Data records:
——————

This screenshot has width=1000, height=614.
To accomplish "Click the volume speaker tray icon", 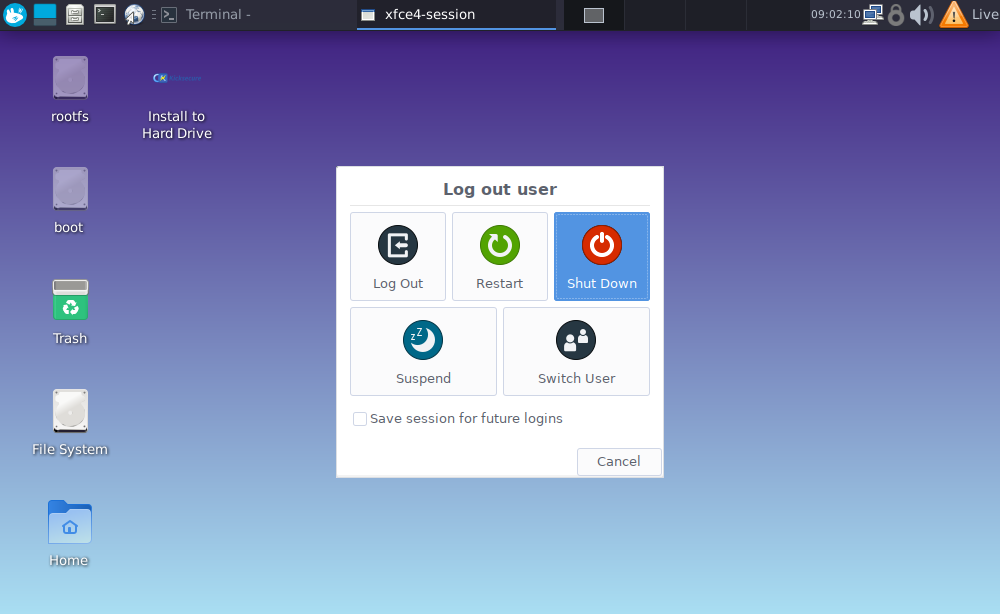I will (921, 14).
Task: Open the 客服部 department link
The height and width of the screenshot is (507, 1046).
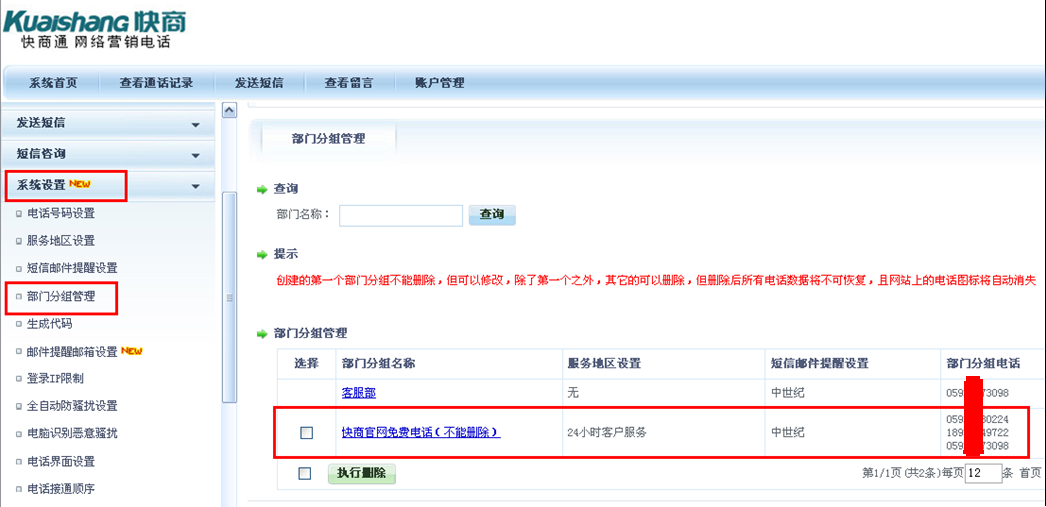Action: [359, 393]
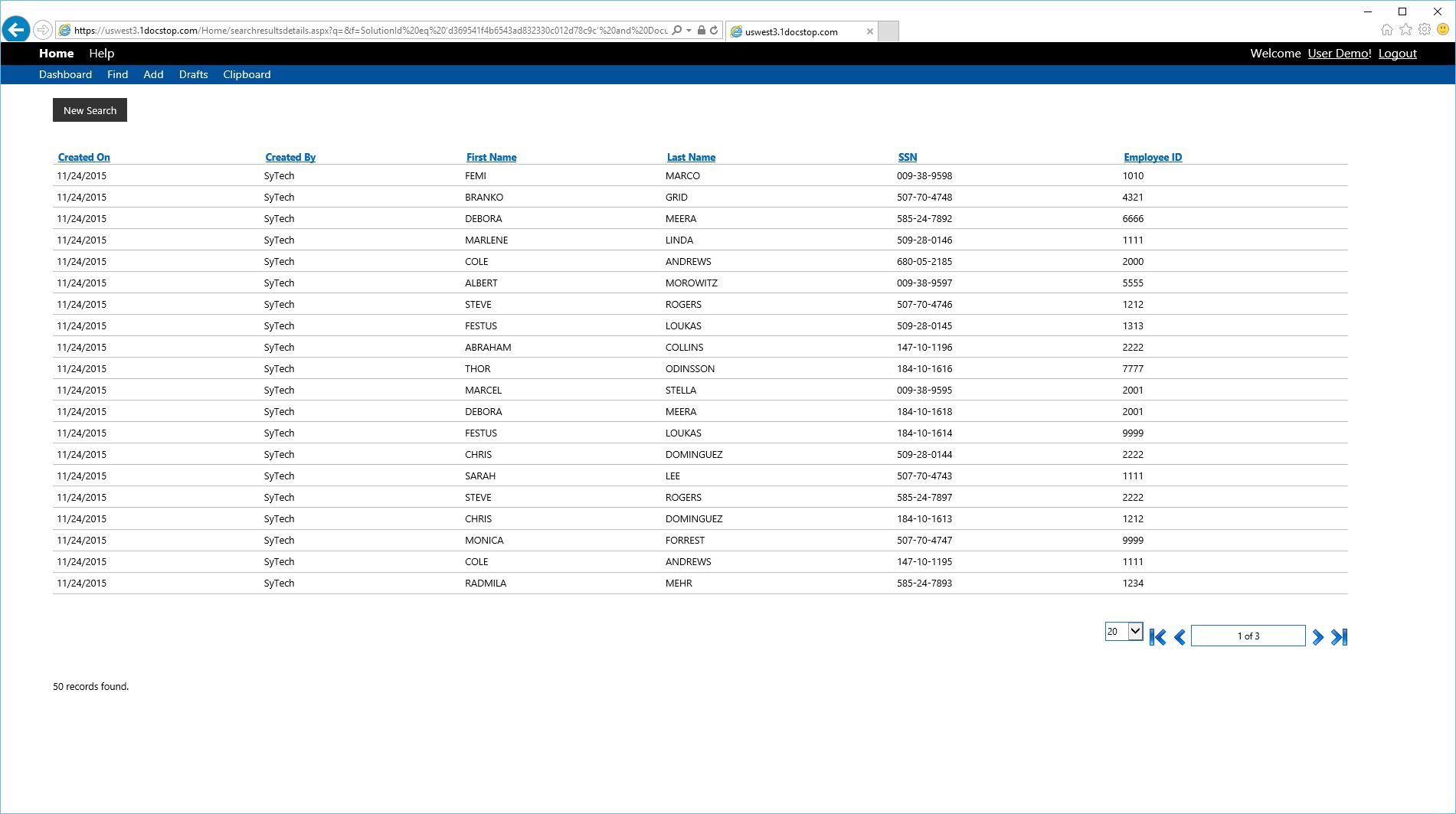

——————

Could you write out again, exactly, the lines from the line containing "Task: Open the 客服部 department link" through the last line of the records above? Leave out the pictures.

Completed exercise:
Task: Open the 客服部 department link
The height and width of the screenshot is (507, 1046).
Action: [359, 393]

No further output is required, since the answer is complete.